• Neela Sakhardande

Graph Technology & Graph Databases

To get ahead of the curve, companies are investing heavily in AI for enhanced personalisation and a better customer experience. AI does have enormous potential, but at the same time, it's important to understand that it's still very much in its initial stages and has a way to go before it can, for example, grasp social and contextual awareness. AI systems are consequently only as good as the data we feed them to train intelligent algorithms.


Connections are Important!


Today's software doesn’t possess super-intelligence and it has no understanding of context. Thus no matter how much bigger or faster are the computers you run AI on, it is almost impossible to get the right data results when one crucial element is missing - relationships. To turn any data into actionable insights, you need to understand its relationships i.e. it needs to be connected. This is where graph technology comes into the picture.


Graph Technology

Have you seen those movies where the camera zooms away from a detective board, showing all the pictures, notes and news articles connected by thumbtacks and yarn? You can immediately see the power of connecting the dots. Fancy taking this detective board and applying a mathematical engine that can query its data relationships. This is a graph database!


Let's compare it with a well-known territory of relational databases. One of the main attributes of a relational database is the constraining nature of its relationships which makes it ideal for processing transactions and building deterministic analytics. However, these strict constraints oftentimes make it too obscure to explain distant relationships.


For example, assume you have all the data of university students and professors ever gathered. Then assume you want to know the relationship between a group of 10 students originating from 10 completely different universities. At first glance, you would think that since the students didn't go to the same university, there cannot be any connections. But now, if we look at their professors who also attended the universities themselves, we can realise that they all shared a common professor when they (professors) were students.


Students and Professors Graph Technology

Now, let us define some of the characteristics of a graph database. First, you have nodes, which are essentially records. Connected to these nodes is a type of relationship which can have a direction and a property associated with it. So in our case, the direction points to the original professor, the relationship type is STUDENT_OF, and the property is the year and the semester when they were taught.


Students and Professor Graph Technology

Now querying this database isn't like your typical SQL query. The graph database vendors usually have their own query language - which is something that the industry is still working out. This leads us to the drawbacks of graph databases.


Drawbacks:

  • One apparent drawback is the tendency to get a little conspiratorial, just as at times, the detective board on the movie screen can make somebody look crazy.

  • Graph databases can infer connections that don't mean anything. For example, imagine the assumption you could make if all the students in the previous example ended up dropping out of school. Does that mean that the original professor had some kind of influence on that unfortunate outcome?
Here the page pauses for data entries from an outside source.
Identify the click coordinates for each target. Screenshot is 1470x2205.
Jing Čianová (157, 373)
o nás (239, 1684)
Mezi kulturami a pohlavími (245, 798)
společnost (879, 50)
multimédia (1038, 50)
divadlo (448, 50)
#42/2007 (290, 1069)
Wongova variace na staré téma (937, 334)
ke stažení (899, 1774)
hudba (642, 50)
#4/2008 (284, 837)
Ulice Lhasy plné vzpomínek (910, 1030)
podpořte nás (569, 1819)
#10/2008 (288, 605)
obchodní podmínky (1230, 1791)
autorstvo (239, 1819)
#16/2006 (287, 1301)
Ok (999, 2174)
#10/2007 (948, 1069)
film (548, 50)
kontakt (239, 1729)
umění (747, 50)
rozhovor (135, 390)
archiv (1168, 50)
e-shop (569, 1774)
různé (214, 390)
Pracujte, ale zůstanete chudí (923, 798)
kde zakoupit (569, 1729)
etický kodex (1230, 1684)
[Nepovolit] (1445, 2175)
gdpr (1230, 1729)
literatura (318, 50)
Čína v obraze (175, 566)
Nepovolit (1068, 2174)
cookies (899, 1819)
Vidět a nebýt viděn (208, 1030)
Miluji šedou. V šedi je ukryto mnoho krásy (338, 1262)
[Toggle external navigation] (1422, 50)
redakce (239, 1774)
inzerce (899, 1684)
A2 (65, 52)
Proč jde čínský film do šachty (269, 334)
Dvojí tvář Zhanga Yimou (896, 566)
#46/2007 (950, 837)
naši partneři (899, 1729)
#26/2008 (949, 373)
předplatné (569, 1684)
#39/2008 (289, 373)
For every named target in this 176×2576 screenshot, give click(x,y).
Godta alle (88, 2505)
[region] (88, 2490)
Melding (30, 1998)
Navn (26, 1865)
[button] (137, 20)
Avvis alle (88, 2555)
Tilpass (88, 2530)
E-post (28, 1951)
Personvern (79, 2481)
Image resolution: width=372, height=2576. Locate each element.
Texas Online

Well, anything is possible, but we must be a little more cynical of such conspiratorial patterns. So graph databases are normally a tool for starting questions but not necessarily answering them.

  • Another problem is that it's not unusual to send a graph database query into oblivion, usually because the query plan can be very challenging to conceptualize. This can lead to inaccurate interpretations and slow queries.

The data science communities use the graph databases to test inferences. The discovery of these relationships and their relevance to the organization often is what gets bubbled up into the data warehouse. The flexibility of a graph data model allows you to add new nodes and relationships as required. This avoids expensive data migration and all your original data remains intact.